=== PAGE TEXT ===

Yang Yan, Yu Lu, Renjun Xu, Zhenzhong Lan

2025-04-14

Do PhD-level LLMs Truly Grasp Elementary Addition? Probing Rule Learning
  vs. Memorization in Large Language Models

Summary

This paper talks about whether super advanced language models, even those trained at a PhD level, actually understand basic math like addition or if they’re just memorizing answers. The researchers tested these models to see if they really get how addition works, or if they only do well on problems they've seen before.

What's the problem?

The problem is that while these large language models can give correct answers to many addition problems, it’s not clear if they truly understand the rules of math or if they’re just repeating what they’ve memorized from their training data. This becomes an issue when the models face new types of math problems or need to apply math rules, like commutativity, which says that the order of numbers in addition doesn’t matter.

What's the solution?

The researchers designed tests to check if the models could handle symbolic math problems and if they could apply math rules like commutativity, instead of just recalling answers. They found that while the models were good at solving standard addition problems, they struggled with symbolic tasks and often failed when the order of numbers was switched, showing that the models rely more on memorization than on actually understanding math.

=== DATA FOR REVIEW ===

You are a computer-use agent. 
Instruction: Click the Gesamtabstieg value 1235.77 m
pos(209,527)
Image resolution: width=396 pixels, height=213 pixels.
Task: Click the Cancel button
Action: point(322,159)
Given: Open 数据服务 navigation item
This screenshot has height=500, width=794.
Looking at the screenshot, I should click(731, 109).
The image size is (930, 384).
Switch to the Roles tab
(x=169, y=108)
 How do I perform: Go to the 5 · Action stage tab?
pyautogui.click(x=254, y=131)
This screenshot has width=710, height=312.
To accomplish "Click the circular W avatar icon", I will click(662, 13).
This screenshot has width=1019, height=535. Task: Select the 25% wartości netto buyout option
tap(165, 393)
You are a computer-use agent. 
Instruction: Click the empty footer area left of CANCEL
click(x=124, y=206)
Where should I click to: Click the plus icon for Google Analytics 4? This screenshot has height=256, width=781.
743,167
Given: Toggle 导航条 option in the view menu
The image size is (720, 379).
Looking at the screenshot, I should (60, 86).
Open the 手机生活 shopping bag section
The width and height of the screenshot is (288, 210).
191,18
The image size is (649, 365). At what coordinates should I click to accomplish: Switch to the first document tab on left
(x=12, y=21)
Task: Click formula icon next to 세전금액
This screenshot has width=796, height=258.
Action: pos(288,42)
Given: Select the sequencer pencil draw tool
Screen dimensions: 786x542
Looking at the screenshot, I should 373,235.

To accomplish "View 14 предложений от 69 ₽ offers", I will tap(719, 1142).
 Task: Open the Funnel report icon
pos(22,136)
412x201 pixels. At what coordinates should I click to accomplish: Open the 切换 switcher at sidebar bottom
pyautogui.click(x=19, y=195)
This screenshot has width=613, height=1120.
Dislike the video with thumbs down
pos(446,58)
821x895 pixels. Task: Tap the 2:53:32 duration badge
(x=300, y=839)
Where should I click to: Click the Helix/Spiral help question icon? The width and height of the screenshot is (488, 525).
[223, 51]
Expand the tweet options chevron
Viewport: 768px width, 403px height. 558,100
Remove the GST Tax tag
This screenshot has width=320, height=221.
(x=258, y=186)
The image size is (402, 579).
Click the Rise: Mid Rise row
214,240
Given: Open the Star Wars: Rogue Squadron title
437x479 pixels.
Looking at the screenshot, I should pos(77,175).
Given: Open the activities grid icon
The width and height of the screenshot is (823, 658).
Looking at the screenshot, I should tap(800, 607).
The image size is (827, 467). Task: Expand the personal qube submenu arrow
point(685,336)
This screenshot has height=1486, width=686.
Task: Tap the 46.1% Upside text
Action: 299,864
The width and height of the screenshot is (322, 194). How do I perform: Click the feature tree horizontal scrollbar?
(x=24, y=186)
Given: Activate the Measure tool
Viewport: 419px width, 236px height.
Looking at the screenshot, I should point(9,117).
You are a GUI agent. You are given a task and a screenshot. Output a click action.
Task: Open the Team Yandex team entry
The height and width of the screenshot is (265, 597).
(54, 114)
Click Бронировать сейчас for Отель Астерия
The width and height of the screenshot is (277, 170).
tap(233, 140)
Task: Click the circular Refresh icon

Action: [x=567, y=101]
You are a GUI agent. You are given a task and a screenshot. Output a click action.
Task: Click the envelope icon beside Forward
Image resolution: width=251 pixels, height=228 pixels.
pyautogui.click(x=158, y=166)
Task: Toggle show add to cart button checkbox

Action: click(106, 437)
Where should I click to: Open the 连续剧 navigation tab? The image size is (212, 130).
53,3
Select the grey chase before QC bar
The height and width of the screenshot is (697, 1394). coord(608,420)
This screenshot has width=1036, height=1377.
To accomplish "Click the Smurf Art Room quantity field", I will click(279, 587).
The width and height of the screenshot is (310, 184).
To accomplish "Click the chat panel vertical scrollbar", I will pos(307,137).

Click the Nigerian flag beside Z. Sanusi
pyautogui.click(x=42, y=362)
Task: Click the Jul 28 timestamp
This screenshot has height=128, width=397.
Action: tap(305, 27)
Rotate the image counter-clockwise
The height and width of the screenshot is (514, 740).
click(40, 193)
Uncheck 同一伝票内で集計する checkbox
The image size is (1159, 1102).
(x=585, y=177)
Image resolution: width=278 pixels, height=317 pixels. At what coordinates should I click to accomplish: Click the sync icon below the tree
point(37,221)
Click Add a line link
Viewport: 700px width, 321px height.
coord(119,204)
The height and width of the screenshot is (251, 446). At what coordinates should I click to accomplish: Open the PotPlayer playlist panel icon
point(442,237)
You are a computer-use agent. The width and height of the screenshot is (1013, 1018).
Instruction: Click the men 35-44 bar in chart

===

= STUDY QUESTIONS =
A. In the summary of the addition study, what does commutativity say about addition?
B. Carry the summary of the addition study forward from its final sentence.
The listing has no connection to the text about the addition study.

= PER-TASK OUTPUTS =
A. It says that the order of numbers in addition doesn't matter.

B.
Why it matters?

This work matters because it shows that even the most advanced language models might not really understand basic math concepts, which is important if we want to trust them for tasks that involve real reasoning. Knowing these limits helps researchers improve AI and teaches us to be careful about relying on AI for things that require true understanding.

Abstract

LLMs achieve high accuracy in numerical addition but fail to generalize to symbolic mappings and exhibit poor performance in commutativity, suggesting they rely on memorization rather than understanding mathematical principles.